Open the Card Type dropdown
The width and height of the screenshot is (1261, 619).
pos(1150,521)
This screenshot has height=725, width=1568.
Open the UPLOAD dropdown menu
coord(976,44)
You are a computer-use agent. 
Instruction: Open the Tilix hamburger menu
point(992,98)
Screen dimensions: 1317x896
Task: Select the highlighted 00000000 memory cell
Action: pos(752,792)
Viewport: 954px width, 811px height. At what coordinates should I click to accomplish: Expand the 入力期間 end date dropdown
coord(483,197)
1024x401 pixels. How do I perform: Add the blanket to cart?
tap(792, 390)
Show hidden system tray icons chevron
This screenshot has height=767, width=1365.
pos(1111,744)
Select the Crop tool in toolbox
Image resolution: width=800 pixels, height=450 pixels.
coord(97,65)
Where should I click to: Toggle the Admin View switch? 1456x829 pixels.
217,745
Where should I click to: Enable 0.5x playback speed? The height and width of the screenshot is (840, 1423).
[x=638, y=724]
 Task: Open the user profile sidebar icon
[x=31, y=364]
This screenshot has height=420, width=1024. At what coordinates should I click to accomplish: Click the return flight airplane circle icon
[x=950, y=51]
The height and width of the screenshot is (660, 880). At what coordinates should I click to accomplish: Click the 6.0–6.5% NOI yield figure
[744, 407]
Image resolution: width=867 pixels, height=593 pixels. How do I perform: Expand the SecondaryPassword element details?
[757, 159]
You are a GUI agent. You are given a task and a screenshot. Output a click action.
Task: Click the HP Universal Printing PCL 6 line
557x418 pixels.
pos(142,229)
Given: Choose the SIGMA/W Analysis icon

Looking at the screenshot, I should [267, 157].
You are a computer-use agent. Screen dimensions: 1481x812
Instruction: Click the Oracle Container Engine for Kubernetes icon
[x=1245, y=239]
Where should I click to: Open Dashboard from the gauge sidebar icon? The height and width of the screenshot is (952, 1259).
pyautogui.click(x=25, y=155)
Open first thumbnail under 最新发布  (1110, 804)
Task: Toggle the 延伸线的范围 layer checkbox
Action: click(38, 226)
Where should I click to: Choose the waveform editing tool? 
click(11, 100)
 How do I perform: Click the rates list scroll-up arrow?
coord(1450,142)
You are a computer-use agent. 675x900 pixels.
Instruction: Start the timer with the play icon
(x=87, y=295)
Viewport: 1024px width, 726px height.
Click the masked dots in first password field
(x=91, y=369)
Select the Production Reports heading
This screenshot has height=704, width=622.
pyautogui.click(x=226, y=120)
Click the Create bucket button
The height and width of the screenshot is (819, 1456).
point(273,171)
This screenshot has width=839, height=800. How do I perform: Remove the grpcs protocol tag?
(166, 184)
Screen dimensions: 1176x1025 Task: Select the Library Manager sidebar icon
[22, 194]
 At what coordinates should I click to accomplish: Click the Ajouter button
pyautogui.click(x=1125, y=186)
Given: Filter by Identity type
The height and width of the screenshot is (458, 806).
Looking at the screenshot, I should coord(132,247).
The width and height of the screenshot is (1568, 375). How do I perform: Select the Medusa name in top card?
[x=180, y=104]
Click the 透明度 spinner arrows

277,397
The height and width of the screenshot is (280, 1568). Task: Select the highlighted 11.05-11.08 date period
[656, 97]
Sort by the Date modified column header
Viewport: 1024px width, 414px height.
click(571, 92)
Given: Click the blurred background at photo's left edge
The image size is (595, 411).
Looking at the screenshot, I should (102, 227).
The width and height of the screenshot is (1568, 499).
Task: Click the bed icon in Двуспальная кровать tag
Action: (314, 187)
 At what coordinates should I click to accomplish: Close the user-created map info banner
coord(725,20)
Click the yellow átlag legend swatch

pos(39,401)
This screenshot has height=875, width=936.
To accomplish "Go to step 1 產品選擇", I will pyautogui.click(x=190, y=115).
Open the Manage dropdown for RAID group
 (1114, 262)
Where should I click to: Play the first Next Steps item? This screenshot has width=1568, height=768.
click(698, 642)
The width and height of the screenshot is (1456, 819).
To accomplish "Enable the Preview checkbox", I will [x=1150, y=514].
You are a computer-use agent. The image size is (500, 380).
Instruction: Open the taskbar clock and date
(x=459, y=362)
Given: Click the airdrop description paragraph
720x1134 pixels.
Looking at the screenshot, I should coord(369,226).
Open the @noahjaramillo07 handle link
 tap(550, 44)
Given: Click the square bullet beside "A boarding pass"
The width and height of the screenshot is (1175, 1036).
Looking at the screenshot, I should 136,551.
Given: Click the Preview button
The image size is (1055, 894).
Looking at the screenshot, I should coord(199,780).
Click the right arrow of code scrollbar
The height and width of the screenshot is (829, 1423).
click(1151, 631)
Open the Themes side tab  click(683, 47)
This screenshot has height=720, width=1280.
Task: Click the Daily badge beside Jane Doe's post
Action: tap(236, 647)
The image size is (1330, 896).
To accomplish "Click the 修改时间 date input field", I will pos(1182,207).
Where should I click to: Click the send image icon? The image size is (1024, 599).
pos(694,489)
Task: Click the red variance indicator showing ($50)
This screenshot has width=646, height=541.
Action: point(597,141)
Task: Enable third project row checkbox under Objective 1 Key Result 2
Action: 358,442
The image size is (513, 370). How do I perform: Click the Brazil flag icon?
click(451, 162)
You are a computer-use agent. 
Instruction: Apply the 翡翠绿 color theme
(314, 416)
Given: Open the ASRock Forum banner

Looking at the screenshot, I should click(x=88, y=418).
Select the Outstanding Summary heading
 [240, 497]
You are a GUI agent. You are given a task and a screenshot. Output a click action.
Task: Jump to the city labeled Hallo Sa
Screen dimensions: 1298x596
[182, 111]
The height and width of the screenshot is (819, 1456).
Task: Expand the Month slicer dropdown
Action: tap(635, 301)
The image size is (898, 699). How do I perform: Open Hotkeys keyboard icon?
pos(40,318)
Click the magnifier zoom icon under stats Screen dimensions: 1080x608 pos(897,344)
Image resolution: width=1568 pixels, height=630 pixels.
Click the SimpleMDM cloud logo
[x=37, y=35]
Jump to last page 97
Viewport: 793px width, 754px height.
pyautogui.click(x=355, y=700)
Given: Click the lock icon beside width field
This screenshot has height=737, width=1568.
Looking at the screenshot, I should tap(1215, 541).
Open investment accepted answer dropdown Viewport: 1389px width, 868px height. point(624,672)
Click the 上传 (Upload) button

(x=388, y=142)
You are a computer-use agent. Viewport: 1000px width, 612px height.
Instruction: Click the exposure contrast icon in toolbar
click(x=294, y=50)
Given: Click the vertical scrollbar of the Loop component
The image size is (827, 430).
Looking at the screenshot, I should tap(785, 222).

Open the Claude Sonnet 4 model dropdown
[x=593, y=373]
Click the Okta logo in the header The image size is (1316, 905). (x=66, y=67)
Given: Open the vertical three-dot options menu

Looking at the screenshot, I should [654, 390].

|---|

Görev Talimatları
Lütfen verilerin ilk satırından "coord(483,197)" ifadesini içeren satıra kadar, o satır da dahil olmak üzere, her satırı birebir yineleyin.

Örnek Çözüm
Open the Card Type dropdown
The width and height of the screenshot is (1261, 619).
pos(1150,521)
This screenshot has height=725, width=1568.
Open the UPLOAD dropdown menu
coord(976,44)
You are a computer-use agent. 
Instruction: Open the Tilix hamburger menu
point(992,98)
Screen dimensions: 1317x896
Task: Select the highlighted 00000000 memory cell
Action: pos(752,792)
Viewport: 954px width, 811px height. At what coordinates should I click to accomplish: Expand the 入力期間 end date dropdown
coord(483,197)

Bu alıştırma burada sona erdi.